* _About this task_
Repeat the whole listing exactly, leaving nothing out.

Start of Exercise inputs

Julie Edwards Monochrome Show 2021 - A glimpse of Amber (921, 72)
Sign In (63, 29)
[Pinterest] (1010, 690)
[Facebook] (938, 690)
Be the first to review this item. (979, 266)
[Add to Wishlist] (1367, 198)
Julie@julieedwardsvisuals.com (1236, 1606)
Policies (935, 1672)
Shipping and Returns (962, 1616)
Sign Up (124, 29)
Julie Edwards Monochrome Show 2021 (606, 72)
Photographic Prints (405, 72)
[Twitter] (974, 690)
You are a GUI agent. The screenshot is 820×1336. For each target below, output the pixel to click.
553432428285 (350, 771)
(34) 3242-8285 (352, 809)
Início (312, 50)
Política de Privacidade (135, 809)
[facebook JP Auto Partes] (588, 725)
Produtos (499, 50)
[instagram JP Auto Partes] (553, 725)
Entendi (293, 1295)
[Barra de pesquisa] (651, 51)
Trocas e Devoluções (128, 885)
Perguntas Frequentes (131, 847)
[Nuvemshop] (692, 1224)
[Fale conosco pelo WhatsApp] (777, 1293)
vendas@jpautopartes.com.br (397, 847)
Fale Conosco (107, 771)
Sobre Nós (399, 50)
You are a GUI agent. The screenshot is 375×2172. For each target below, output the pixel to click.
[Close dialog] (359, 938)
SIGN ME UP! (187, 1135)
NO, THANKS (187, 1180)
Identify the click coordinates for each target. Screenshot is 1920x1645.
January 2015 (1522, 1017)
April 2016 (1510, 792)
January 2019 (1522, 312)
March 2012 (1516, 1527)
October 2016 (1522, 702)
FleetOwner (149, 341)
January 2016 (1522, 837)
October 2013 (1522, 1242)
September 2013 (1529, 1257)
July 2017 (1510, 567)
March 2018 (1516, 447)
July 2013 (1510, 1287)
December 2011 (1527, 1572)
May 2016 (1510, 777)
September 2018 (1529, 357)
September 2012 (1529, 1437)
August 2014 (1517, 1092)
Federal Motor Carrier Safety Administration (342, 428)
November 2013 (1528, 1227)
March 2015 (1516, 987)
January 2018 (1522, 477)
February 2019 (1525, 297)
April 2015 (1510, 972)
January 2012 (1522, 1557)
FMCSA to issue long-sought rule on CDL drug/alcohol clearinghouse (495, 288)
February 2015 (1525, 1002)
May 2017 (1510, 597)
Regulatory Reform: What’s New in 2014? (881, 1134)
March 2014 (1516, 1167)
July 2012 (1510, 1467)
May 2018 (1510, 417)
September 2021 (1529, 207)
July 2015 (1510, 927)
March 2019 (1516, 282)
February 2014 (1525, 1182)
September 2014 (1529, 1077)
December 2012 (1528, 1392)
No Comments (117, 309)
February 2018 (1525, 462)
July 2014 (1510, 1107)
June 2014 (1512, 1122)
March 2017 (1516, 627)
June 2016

End of Exercise inputs

* _Answer for the task_
Julie Edwards Monochrome Show 2021 - A glimpse of Amber (921, 72)
Sign In (63, 29)
[Pinterest] (1010, 690)
[Facebook] (938, 690)
Be the first to review this item. (979, 266)
[Add to Wishlist] (1367, 198)
Julie@julieedwardsvisuals.com (1236, 1606)
Policies (935, 1672)
Shipping and Returns (962, 1616)
Sign Up (124, 29)
Julie Edwards Monochrome Show 2021 (606, 72)
Photographic Prints (405, 72)
[Twitter] (974, 690)
You are a GUI agent. The screenshot is 820×1336. For each target below, output the pixel to click.
553432428285 (350, 771)
(34) 3242-8285 (352, 809)
Início (312, 50)
Política de Privacidade (135, 809)
[facebook JP Auto Partes] (588, 725)
Produtos (499, 50)
[instagram JP Auto Partes] (553, 725)
Entendi (293, 1295)
[Barra de pesquisa] (651, 51)
Trocas e Devoluções (128, 885)
Perguntas Frequentes (131, 847)
[Nuvemshop] (692, 1224)
[Fale conosco pelo WhatsApp] (777, 1293)
vendas@jpautopartes.com.br (397, 847)
Fale Conosco (107, 771)
Sobre Nós (399, 50)
You are a GUI agent. The screenshot is 375×2172. For each target below, output the pixel to click.
[Close dialog] (359, 938)
SIGN ME UP! (187, 1135)
NO, THANKS (187, 1180)
Identify the click coordinates for each target. Screenshot is 1920x1645.
January 2015 (1522, 1017)
April 2016 (1510, 792)
January 2019 (1522, 312)
March 2012 (1516, 1527)
October 2016 (1522, 702)
FleetOwner (149, 341)
January 2016 (1522, 837)
October 2013 (1522, 1242)
September 2013 (1529, 1257)
July 2017 (1510, 567)
March 2018 (1516, 447)
July 2013 (1510, 1287)
December 2011 (1527, 1572)
May 2016 (1510, 777)
September 2018 (1529, 357)
September 2012 (1529, 1437)
August 2014 (1517, 1092)
Federal Motor Carrier Safety Administration (342, 428)
November 2013 (1528, 1227)
March 2015 (1516, 987)
January 2018 (1522, 477)
February 2019 (1525, 297)
April 2015 (1510, 972)
January 2012 (1522, 1557)
FMCSA to issue long-sought rule on CDL drug/alcohol clearinghouse (495, 288)
February 2015 (1525, 1002)
May 2017 (1510, 597)
Regulatory Reform: What’s New in 2014? (881, 1134)
March 2014 (1516, 1167)
July 2012 (1510, 1467)
May 2018 (1510, 417)
September 2021 (1529, 207)
July 2015 (1510, 927)
March 2019 (1516, 282)
February 2014 (1525, 1182)
September 2014 (1529, 1077)
December 2012 (1528, 1392)
No Comments (117, 309)
February 2018 (1525, 462)
July 2014 (1510, 1107)
June 2014 (1512, 1122)
March 2017 (1516, 627)
June 2016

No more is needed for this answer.